- [Texte du document]:
Auteurs: Benoit Charot

Par trois ordonnances rendues le 28 janvier 2016, le juge des référés du Tribunal de grande instance de Nanterre a accordé à treize patients ayant absorbé le médicament Médiator® une provision à valoir sur l’indemnisation d’un préjudice d’anxiété sur le fondement de la responsabilité du fait des produits défectueux (art. 1386-1 et s. du Code civil).

Le juge des référés n’a pas retenu l’argument tenant à la prescription soulevé par les Laboratoires Servier, laquelle est de trois ans à compter de la connaissance du dommage, du défaut du produit et de l’identité du producteur. Le juge ne s’est pas prononcé sur le point de départ de la prescription, sur lequel s’opposaient les parties, les Laboratoires Servier considérant qu’il fallait retenir la date à laquelle le médicament avait été retiré du marché par l’AFSSAPS, soit en novembre 2009, les demandeurs soutenant, au contraire, qu’il convenait de se référer à des publications portant sur la toxicité du produit datant de 2011 et 2012. Le juge a cependant considéré que la prescription avait été interrompue à la date à laquelle les patients s’étaient constitués parties civiles devant le Tribunal correctionnel en charge du volet pénal de l’affaire, soit en mai 2012 puisque « les deux actions, quoique distinctes, tend[aient] à un seul et même but de sorte que la seconde [était] virtuellement comprise dans la première ».

- [Données]:
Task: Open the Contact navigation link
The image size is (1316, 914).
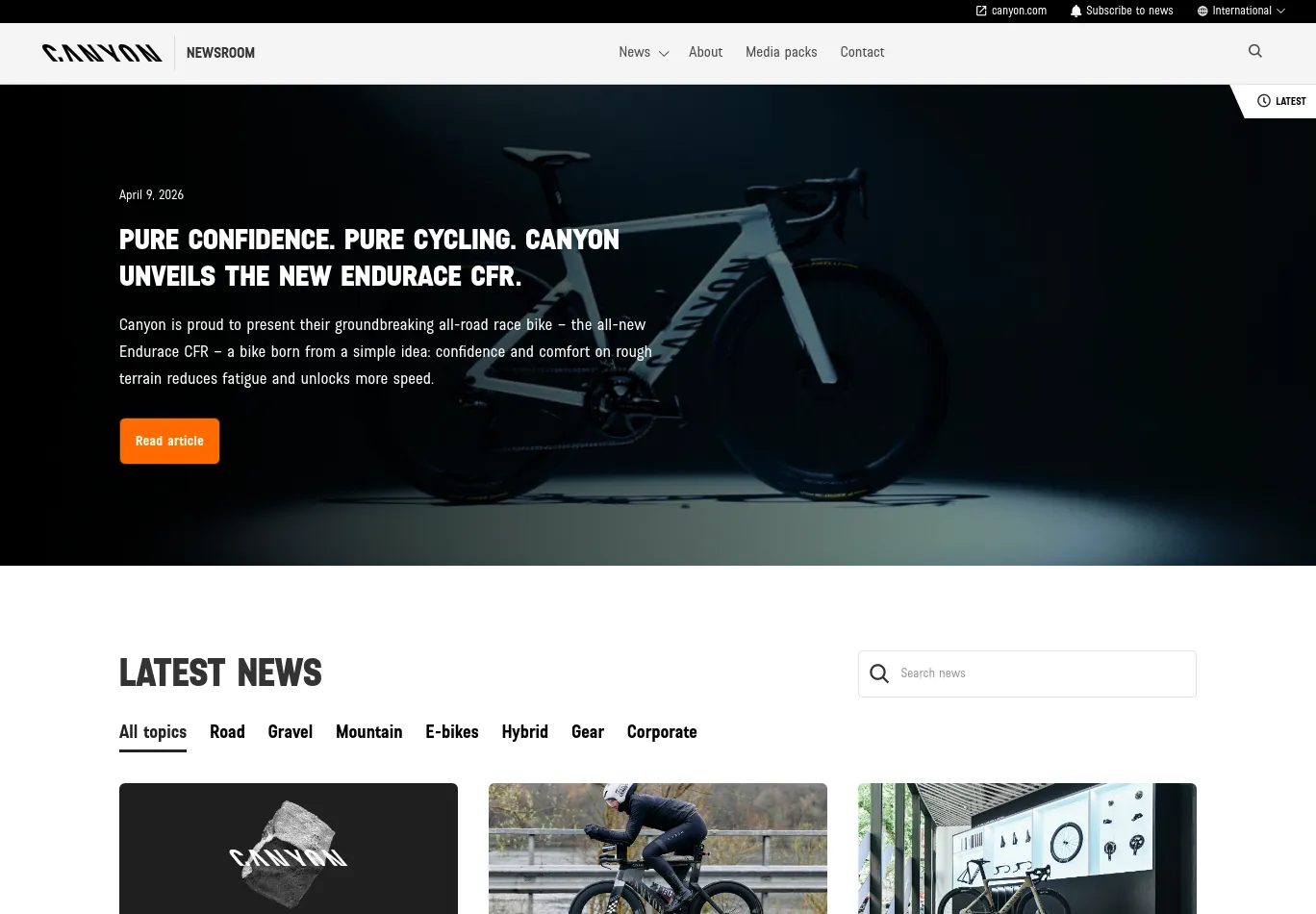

- [Questions]:
• A. Énumérez les éléments dont la connaissance fait courir la prescription de trois ans, selon le texte sur le Médiator.
• B. Recopiez le passage du texte sur le Médiator qui va de « Par trois ordonnances » à « du Code civil). ».

- [Corrigé]:
• A. La connaissance du dommage, la connaissance du défaut du produit et la connaissance de l'identité du producteur.

• B.
Par trois ordonnances rendues le 28 janvier 2016, le juge des référés du Tribunal de grande instance de Nanterre a accordé à treize patients ayant absorbé le médicament Médiator® une provision à valoir sur l’indemnisation d’un préjudice d’anxiété sur le fondement de la responsabilité du fait des produits défectueux (art. 1386-1 et s. du Code civil).